Joe Carmel, formerly of the U.S. House of Representatives Legislative Computer Systems Unit, has posted LegisLink.Org: Simplified Human-Readable URLs for Legislative Citations, on the VoxPopuLII Blog, published by the Legal Information Institute at Cornell University Law School.
In his post, Mr. Carmel describes LegisLink.org, an innovative, collaboratively developed URL redirection service for legislative documents. LegisLink lets developers create short, persistent URLs for legislative materials on the Web. LegisLink URLs have three distinctive features:
- LegisLink enables direct links to segments or subdivisions within a legislative document;
- Humans can readily understand the simple LegisLink syntax, and can quickly learn how to search for legislation using LegisLink URLs; and
- LegisLink URLs can furnish access to multiple versions of a legislative document located in multiple Web domains.
Mr. Carmel’s post offers examples of how LegisLink can help citizens quickly locate bills, public laws, and other legislative information of interest. The post spotlights the three jurisdictions for which LegisLink software has been implemented: the U.S. Congress, New Zealand, and the state of Colorado.
Mr.

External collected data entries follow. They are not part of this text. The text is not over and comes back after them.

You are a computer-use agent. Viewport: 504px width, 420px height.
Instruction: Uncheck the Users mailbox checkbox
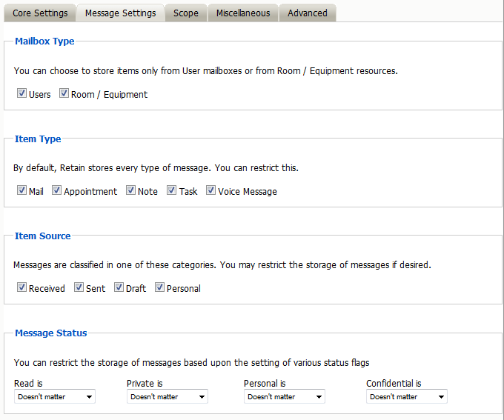[x=21, y=94]
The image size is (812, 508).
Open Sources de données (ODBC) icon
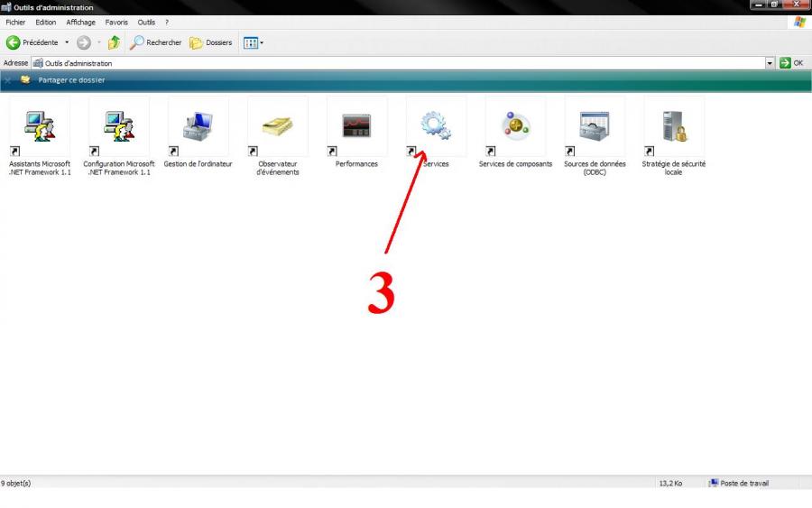coord(595,127)
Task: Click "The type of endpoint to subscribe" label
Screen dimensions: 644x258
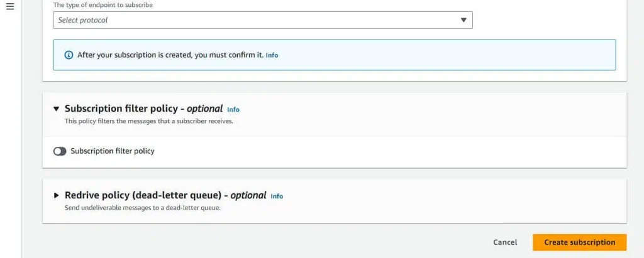Action: tap(103, 5)
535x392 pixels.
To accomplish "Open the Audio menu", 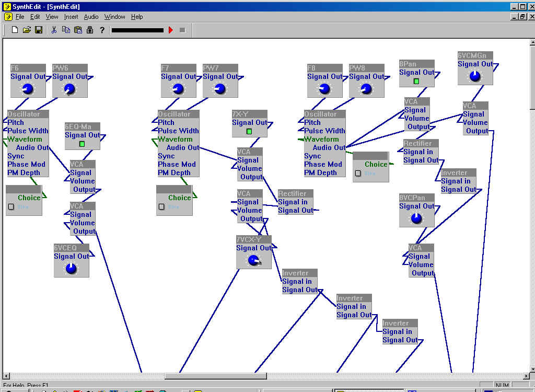I will click(91, 17).
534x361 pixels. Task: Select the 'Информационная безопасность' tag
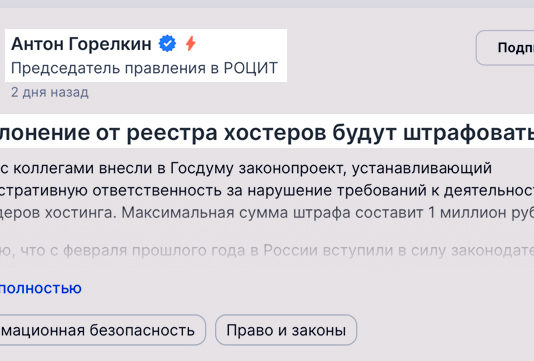[103, 330]
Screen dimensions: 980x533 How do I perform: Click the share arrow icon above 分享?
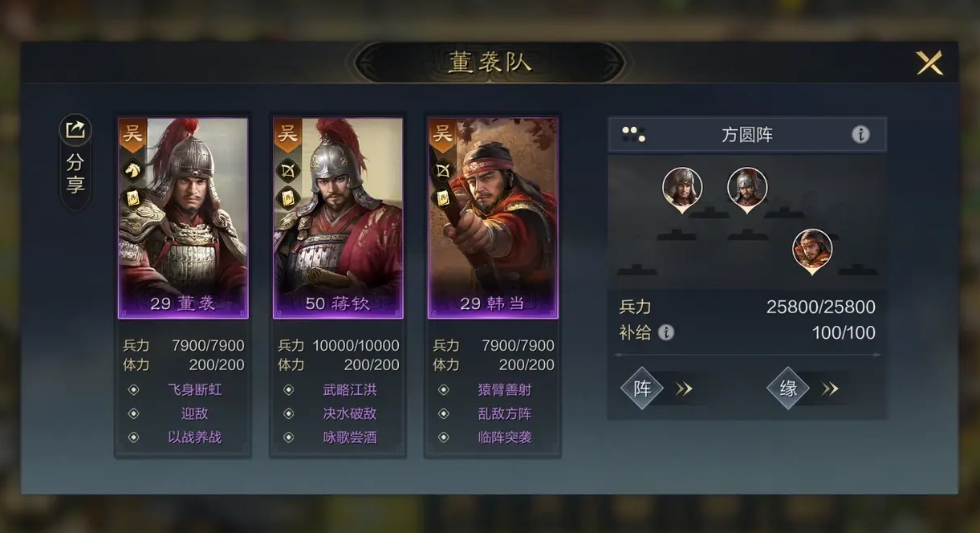(75, 129)

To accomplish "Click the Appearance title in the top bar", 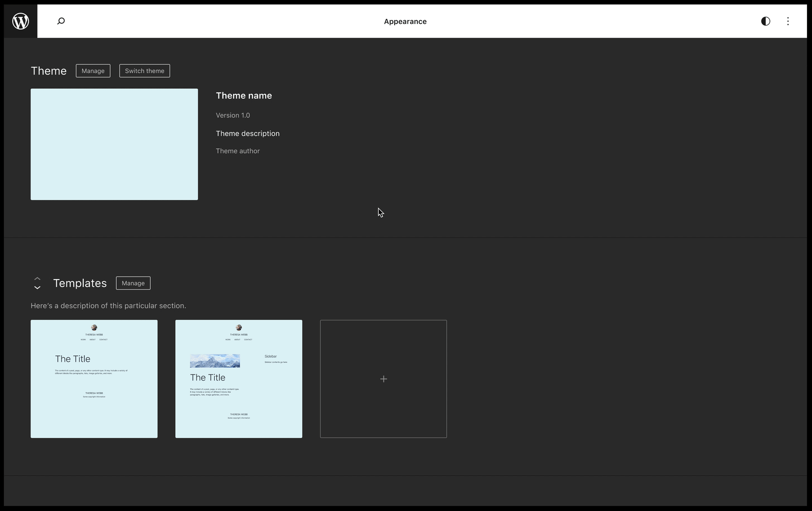I will (x=405, y=21).
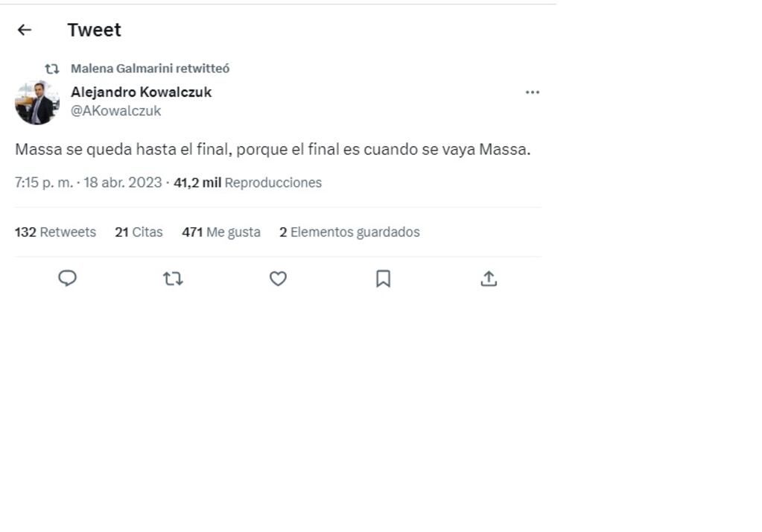View the profile of Alejandro Kowalczuk
The height and width of the screenshot is (532, 762).
click(x=141, y=92)
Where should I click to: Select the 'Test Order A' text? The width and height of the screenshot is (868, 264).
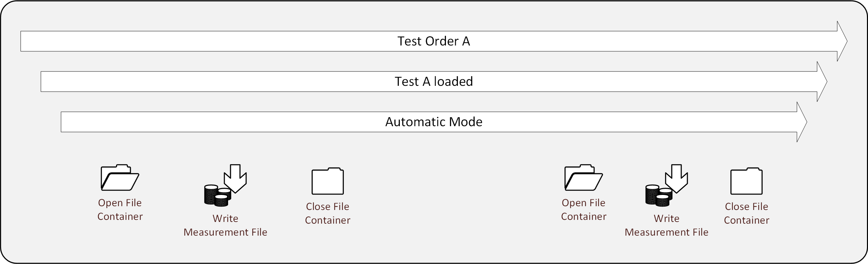pos(434,41)
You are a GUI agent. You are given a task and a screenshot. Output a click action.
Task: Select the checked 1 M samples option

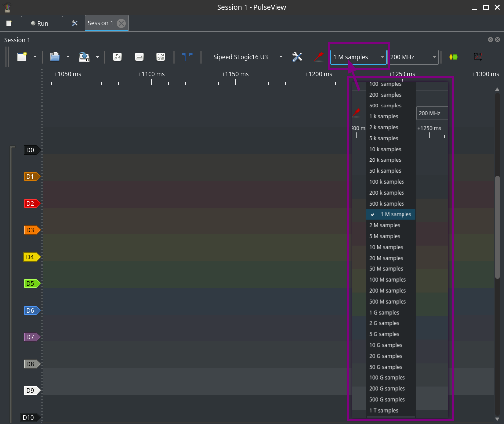tap(391, 214)
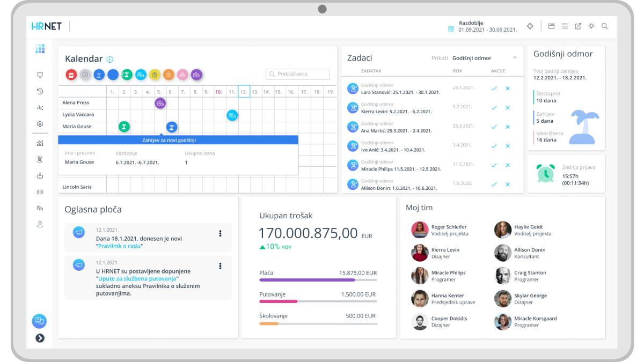This screenshot has width=644, height=362.
Task: Select day 12 in the calendar header
Action: tap(244, 92)
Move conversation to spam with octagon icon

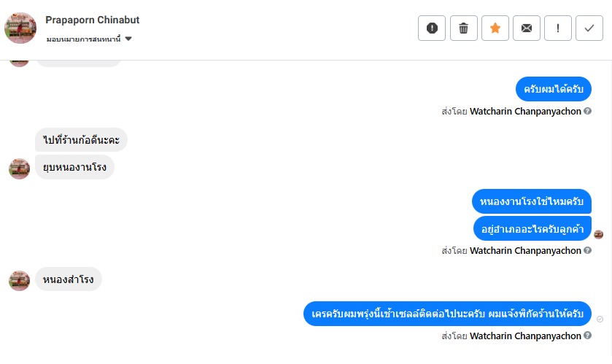pos(432,28)

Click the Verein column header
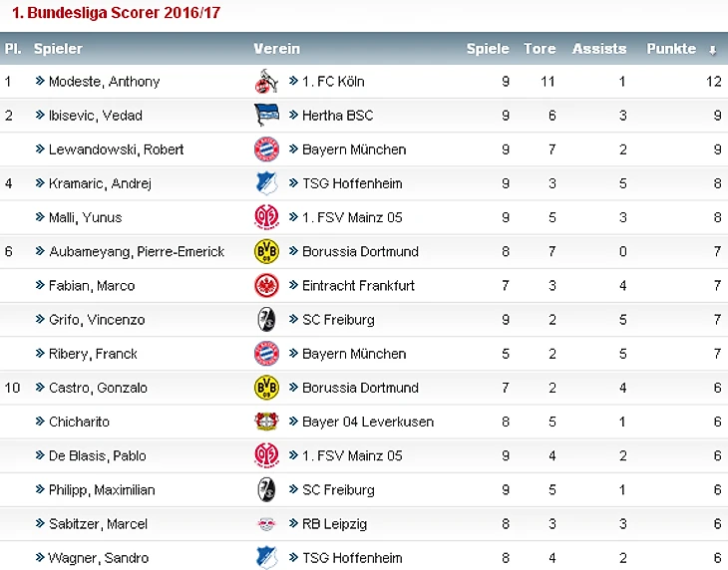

Carmel’s post also compares LegisLink to other legislative identifier systems — including the THOMAS handle system, URN:LEX, and Citability — and explains how LegisLink differs from them and, in many respects, complements them. The post concludes with an invitation to lawyers, developers, and legal information specialists to participate in the further development of LegisLink.
Mr. Carmel’s post should be of interest to lawyers, developers, and legal information professionals who have expertise in legislation, legislative information systems, or legal identifiers, or who want to improve public access to legislation.